Strong labour contractions require calcium influx through voltage-gated calcium channels. Thus, myometrial smooth muscle membrane potential is critical for good labour progress. Dysfunctional labour (DL) is a significant problem in the labour ward, and is the most common indication for caesarean delivery. We recently discovered a marked excessive negative membrane potential in myometrium of both lean and obese DL women. We hypothesized that this negative membrane potential is caused by excessive activity and/or levels of K+ channels, the resulting negativity suppressed opening of calcium channels resulting in weak contraction and DL.

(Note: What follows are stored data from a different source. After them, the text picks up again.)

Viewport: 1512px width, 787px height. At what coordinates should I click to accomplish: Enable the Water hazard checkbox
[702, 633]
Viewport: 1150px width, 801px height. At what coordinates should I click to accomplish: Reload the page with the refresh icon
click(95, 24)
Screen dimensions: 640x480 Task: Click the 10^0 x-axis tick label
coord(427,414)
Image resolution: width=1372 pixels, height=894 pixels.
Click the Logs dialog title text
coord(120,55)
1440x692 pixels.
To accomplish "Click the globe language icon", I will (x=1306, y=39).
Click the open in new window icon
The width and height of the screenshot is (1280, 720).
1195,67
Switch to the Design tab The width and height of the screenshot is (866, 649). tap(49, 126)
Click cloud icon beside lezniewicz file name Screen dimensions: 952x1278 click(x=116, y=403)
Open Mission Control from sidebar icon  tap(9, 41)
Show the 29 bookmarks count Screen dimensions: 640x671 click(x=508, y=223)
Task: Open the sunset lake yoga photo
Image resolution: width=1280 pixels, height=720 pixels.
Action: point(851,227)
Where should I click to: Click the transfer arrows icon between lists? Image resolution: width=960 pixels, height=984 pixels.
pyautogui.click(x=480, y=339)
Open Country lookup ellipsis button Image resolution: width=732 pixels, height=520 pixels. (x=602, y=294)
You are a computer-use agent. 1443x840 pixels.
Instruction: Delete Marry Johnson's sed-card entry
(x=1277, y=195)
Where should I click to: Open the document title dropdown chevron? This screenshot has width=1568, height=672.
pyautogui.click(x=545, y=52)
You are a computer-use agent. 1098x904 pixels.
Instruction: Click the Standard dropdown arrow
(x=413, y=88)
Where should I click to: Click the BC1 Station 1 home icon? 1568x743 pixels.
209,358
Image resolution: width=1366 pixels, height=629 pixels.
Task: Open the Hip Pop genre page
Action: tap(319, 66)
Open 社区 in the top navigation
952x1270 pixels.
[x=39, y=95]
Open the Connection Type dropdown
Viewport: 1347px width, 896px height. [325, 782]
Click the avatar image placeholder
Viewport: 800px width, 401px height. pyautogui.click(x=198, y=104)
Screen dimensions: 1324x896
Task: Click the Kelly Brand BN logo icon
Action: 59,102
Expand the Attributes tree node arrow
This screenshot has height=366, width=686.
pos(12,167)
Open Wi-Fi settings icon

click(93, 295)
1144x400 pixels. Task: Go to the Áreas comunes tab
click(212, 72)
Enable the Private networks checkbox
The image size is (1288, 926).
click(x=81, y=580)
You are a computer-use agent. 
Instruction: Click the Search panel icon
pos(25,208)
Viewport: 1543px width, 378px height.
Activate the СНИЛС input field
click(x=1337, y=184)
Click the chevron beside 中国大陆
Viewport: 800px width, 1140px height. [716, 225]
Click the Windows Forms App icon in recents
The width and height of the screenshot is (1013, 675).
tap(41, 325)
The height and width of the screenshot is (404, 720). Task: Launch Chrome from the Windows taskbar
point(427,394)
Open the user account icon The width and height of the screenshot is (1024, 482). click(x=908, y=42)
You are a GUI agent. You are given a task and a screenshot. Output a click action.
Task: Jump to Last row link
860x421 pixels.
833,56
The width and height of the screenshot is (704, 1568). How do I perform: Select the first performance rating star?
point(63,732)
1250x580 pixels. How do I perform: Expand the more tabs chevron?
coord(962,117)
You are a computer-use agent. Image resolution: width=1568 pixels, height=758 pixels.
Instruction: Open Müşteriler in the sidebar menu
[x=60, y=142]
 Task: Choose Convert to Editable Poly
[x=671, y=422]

Electrophysiology was used to record membrane potential and K+ channel activity in term not-in-labour (NIL) and in labour (IL) myometrium. K+ channel protein levels were determined using western blotting.
Myometrial strips from women progressing well IL had spontaneous contractions (n=7). DL strips did not contract spontaneously (n=9), although contraction could be achieved using experimental depolarizations. Resting membrane potential in myometrium from normally progressing women NIL was -58±1mV (n=17) and IL was -58±1mV (n=7). DL myometrium was significantly more negative IL (-73±2mV, n=9). Blockade of KV7 channels, using XE-991, returned resting potential to normal levels (-61±2mV) in high negative DL myometrium. Levels of KV7.1 protein did not change in myometrium from normally progressing women before versus in labour, but was significantly increased in DL (21.2±2.4, n=5) versus normal progress IL (11.9±1.6, n=5, p=0.02). Levels of KV7.4 protein were also significantly increased in myometrium from DL IL women (1.18±0.14, n=5) versus normally progressing labour (0.26±0.04, n=5, p=0.0008). In acutely isolated myometrial cells the KV7 current (at 20mV) was enhanced in IL DL (6.1±1.1pA/pF) versus normal progress (2.5±0.5pA/pF, p=0.02). In DL myometrium, depolarization evoked by oxytocin (10nM) was 8±2mV, insufficient to overcome the negativity and so did not cause contraction. Dysfunction of KV7 channels is a major contributor to DL in women.